0

Zeit, die Regierung zu zügeln

PALO ALTO – Die aktuelle Finanzkrise ist eine einzigartige Auslegung von Lenins Aussage, nichts destabilisiere ein Land so sehr wie ein Run auf seine Währung. In der EU destabilisiert heute nichts so sehr die Währungsunion wie eine Flucht vor den Staatsschulden eines ihrer Mitglieder.

Der Wirbel um die griechische Schuldenkrise und die Sorgen um ähnliche Probleme in Irland, Portugal, Spanien und Italien haben die Ängste um die Stabilität der europäischen Banken, des globalen Finanzsystems, der Eurozone und der globalen Wirtschaft geschürt.
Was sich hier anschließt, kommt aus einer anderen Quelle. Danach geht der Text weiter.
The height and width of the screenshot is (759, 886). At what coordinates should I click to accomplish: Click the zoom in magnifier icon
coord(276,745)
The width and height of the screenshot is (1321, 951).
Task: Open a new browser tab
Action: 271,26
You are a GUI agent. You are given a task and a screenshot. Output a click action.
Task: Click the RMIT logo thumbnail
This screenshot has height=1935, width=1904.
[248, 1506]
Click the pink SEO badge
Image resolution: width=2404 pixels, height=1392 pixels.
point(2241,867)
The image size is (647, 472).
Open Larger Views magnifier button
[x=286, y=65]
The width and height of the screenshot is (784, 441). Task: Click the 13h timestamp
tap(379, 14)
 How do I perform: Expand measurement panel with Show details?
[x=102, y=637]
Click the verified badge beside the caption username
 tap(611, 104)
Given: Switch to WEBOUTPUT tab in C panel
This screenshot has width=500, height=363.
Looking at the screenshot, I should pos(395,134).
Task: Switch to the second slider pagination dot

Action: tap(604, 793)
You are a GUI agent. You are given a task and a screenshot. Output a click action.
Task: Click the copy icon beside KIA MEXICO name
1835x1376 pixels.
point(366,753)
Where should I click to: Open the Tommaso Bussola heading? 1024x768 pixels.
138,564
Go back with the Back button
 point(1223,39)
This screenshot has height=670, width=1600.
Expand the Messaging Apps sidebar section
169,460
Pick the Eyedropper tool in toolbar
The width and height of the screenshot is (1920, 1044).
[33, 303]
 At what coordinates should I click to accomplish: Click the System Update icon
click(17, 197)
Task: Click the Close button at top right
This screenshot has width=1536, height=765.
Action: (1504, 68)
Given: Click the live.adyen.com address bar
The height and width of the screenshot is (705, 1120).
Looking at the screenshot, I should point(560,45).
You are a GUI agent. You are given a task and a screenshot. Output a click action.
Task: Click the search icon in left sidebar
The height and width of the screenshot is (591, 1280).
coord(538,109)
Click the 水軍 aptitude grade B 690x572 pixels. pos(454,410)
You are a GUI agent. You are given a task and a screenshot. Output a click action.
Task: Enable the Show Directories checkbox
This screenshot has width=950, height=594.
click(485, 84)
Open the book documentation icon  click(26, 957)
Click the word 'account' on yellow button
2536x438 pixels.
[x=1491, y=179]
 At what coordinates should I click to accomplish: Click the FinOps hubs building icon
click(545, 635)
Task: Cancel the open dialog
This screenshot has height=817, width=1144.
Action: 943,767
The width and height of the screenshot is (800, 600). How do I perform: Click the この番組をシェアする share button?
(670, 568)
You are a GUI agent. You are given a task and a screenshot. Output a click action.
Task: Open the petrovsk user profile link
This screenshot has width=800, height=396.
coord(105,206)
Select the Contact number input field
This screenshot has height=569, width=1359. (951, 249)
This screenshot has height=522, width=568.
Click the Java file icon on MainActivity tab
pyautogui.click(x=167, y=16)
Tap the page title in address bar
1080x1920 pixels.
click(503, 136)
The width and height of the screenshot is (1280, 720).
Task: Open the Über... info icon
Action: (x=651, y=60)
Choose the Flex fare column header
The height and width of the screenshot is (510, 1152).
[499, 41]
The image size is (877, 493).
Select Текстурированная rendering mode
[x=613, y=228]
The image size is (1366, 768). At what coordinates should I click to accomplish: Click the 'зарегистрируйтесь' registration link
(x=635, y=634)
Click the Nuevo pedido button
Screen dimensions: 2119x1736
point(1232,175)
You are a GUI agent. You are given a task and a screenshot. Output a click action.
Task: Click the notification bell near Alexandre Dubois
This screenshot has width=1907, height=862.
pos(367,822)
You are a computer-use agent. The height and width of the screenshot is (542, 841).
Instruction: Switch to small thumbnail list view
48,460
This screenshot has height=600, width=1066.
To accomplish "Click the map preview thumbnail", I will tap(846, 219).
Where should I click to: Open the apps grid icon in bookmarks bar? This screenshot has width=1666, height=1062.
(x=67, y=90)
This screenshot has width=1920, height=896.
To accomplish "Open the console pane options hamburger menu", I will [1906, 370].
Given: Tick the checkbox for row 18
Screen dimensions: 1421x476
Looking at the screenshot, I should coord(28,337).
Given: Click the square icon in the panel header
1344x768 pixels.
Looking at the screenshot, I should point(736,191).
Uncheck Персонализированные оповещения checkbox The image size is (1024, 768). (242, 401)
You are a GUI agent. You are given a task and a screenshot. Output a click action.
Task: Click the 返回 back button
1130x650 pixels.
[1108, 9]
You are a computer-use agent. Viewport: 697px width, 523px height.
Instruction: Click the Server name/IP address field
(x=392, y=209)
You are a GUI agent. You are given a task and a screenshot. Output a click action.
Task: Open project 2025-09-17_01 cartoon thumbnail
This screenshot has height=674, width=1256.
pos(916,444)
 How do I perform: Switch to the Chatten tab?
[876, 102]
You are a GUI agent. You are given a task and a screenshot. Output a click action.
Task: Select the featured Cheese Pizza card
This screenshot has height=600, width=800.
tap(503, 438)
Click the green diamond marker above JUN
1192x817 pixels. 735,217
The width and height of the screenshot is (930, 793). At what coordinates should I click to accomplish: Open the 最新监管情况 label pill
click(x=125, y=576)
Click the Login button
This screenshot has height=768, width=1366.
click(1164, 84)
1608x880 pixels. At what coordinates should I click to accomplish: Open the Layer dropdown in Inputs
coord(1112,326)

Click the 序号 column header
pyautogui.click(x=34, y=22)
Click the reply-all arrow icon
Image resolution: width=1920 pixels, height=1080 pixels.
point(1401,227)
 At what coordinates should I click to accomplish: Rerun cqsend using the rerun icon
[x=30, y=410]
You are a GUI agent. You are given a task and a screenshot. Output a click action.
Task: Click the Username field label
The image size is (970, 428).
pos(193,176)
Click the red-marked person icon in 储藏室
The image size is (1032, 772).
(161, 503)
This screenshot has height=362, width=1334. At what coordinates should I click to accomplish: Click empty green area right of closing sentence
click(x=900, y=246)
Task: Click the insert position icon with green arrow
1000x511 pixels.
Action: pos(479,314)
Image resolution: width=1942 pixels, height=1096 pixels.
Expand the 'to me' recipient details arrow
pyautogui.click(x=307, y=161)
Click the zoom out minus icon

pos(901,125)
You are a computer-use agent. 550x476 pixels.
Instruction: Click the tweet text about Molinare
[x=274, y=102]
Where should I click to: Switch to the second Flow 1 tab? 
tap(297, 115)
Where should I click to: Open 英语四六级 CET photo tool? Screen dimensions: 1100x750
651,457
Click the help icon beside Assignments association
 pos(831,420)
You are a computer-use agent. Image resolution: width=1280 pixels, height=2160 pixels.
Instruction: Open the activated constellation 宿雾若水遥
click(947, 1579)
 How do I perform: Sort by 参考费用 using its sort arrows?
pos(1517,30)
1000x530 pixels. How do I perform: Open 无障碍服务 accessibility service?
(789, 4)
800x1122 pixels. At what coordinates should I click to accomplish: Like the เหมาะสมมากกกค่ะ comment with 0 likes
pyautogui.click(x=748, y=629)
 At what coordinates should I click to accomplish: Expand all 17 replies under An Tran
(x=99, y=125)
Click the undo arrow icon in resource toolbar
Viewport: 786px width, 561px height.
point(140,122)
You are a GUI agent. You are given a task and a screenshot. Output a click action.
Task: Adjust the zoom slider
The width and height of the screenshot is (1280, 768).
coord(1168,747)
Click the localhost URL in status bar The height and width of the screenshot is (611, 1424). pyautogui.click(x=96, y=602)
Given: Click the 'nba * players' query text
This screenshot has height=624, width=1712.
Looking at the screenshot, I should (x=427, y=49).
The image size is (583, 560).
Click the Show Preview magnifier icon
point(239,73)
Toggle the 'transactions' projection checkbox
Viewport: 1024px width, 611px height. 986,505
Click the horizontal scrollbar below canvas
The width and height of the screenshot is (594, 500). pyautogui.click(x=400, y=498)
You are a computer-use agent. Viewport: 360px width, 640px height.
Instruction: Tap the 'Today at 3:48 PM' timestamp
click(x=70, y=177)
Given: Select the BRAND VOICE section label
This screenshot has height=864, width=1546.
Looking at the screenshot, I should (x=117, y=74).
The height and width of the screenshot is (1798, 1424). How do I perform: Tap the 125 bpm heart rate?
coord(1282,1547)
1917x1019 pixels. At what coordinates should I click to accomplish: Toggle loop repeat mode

Die deutsche Kanzlerin Angela Merkel hat diesen Befürchtungen jüngst öffentlich Ausdruck verliehen und noch die Sorge um die Überlebensfähigkeit des Euro hinzugefügt.

Das 750-Euro-Rettungspaket (fast 1 Billion US-Dollar) der EU, der Europäischen Zentralbank und des Internationalen Währungsfonds hat den internationalen Märkten nur eine kurze Verschnaufpause beschert, die jetzt einer etwas nüchterneren Analyse der Krise und der Effizienz der Reaktion gewichen ist.

Das Rettungspaket ist keine Lösung für die grundsätzlichen Probleme, denen sich die Eurozone stellen muss. Im besten Fall kann man Zeit gewinnen, um die unvermeidlichen Korrekturen langfristig anzugehen und auf viele Menschen zu verteilen. Und natürlich birgt es die Gefahr des subjektiven Risikos und des Verlustes von Glaubwürdigkeit und Unabhängigkeit der Europäischen Zentralbank.